Zapatero no lo mencionó ni una sola vez, pero a todos quedó claro que era el espejo en el que proyectó como un valor electoral 'la unidad' del PSOE, de la que presumió en varias ocasiones. 'Estamos unidos, muy unidos. Cuando nuestras ideas son fuertes, nuestra unidad es sencillamente invencible', proclamó. La mejor prueba, según dijo, es ver 'remando juntos' al actual presidente del Principado, Vicente Álvarez-Areces, y a su sustituto, Javier Fernández, secretario regional del PSOE. Y después, echar una mirada a la otra orilla.

Equipara las reformas de ahora con la reconversión de los años ochenta

'Todo son luchas personales. No les importa nada el proyecto. Ahora se han superado, porque lo han hecho incluso en la oposición', dijo evocando el precedente de 1998, cuando Álvarez-Cascos forzó la expulsión del PP del entonces presidente del Principado, Sergio Marqués, que fundó un partido de corte regionalista, como ahora ha hecho él. La victoria al año siguiente de Álvarez-Areces vino a demostrar que, como subrayó Zapatero, los ciudadanos quieren 'seriedad, partidos unidos y no peleas, ni fulanismos ni personalismos'.

Hasta ahí llegó el presidente. La hoguera ya había sido bien atizada. Álvarez-Areces se refirió a Álvarez-Cascos como 'el que siempre trabajó por amor al arte' y Fernández lo tildó de 'cacique', capaz de creer 'que Asturias es una camisa a su medida en la que puede bordar sus iniciales', que coinciden con las siglas de su partido (Foro Asturias).

Dos modelos

'Me he sometido ya a todas las pruebas de resistencia', dice sobre su situación

Zapatero sostuvo que la derecha 'todo lo basa en atacar al Gobierno', aunque juzgó 'llamativo y significativo' que 'a Rajoy no le hacen un solo elogio', con lo que dio a entender que el presidente del PP no goza de un liderazgo asentado.

Más suelto que nunca en los últimos meses, el presidente del Gobierno se reivindicó: 'En esto de aguantar la crítica, me reconoceréis que tengo un buen entrenamiento... Me he sometido ya a todas las pruebas de resistencia y a mí el talante no me lo va a cambiar nadie'. Y no sólo eso.

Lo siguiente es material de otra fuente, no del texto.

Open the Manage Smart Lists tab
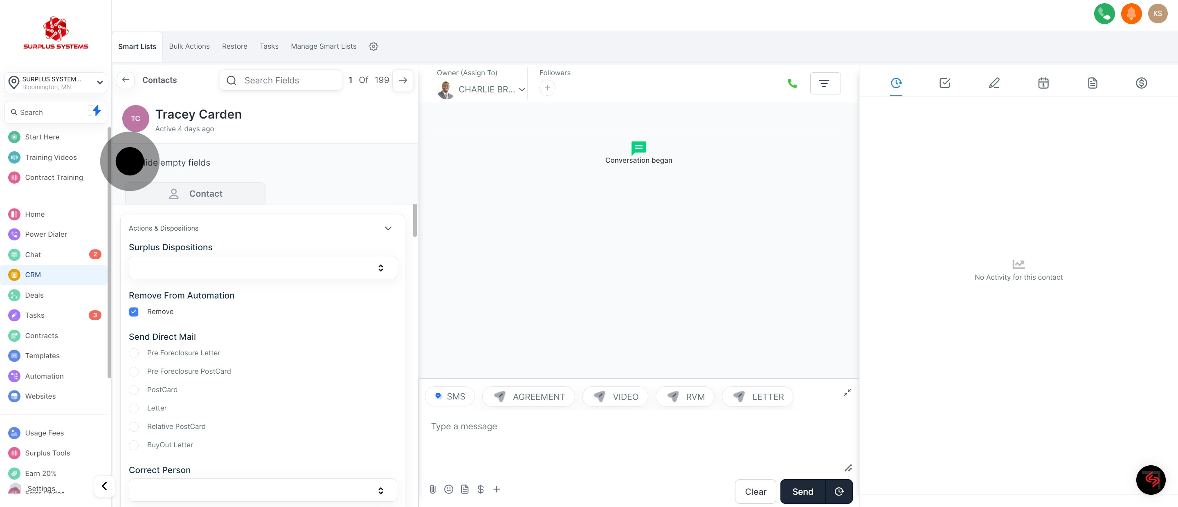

También reclamó el reconocimiento de que, con el Acuerdo Económico y Social alcanzado con sindicatos y empresarios, 'se vuelve a consolidar' su 'modelo de gobernar: el modelo del Diálogo Social y del acuerdo'.

En contraste, resaltó que el PP se caracteriza por 'la falta de compromiso con la tarea colectiva', lo que le llevó a pronosticar que el PSOE 'seguirá gobernando en los próximos años'.

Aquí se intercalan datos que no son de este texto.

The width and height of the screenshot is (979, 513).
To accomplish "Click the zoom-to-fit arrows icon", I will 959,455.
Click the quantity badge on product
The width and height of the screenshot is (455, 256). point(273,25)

Zapatero destacó que el PP 'no tiene criterio ni proyecto ni coherencia', mientras que el PSOE ha demostrado 'que siempre pone el interés general por encima de cualquier interés particular'. Es esta pauta de comportamiento la que explica, según dijo, por qué los socialistas han gobernado España 'las dos terceras partes' del periodo democrático.

Apelando a la necesidad de 'tener memoria' como pueblo, el próximo aniversario del intento de golpe de Estado del 23 de febrero de 1981 le sirvió para defender que si España demostró entonces, 'a pesar de tantos obstáculos', su capacidad de conquistar el progreso y la modernidad, también puede hacerlo ahora.

Para reforzar esta idea, trazó un paralelismo entre los duros procesos de reconversión industrial de los años ochenta, acometidos por Felipe González, y las reformas económicas que impulsa su Gobierno. 'Si en la década los ochenta no hubiéramos hechos cambios, no hubiéramos tenido desarrollo y prosperidad en los noventa y en los 2000. Ahora, si no hacemos la adaptación al tiempo que vivimos, no podríamos decir que volveremos a vivir décadas de progreso y modernidad', enfatizó el líder socialista.

Esas reformas, según destacó, tienen como común denominador la voluntad de preservar el Estado del bienestar. 'Lo que sembramos hoy es la prosperidad de mañana', dijo Zapatero, quien también afirmó que la derecha 'no puede poner un solo ejemplo de haber puesto en marcha una ley social'.

Frente al temor de muchos candidatos a recibir un castigo electoral por la política económica del Gobierno, Zapatero recordó a su auditorio que estaban reunidos en un pabellón construido con el dinero que destinó al Plan E.

'Sólo con estas inversiones tenemos que ir a las elecciones municipales con la convicción de que vamos a ganar porque nos hemos acordado de todos los pueblos de España', les dijo.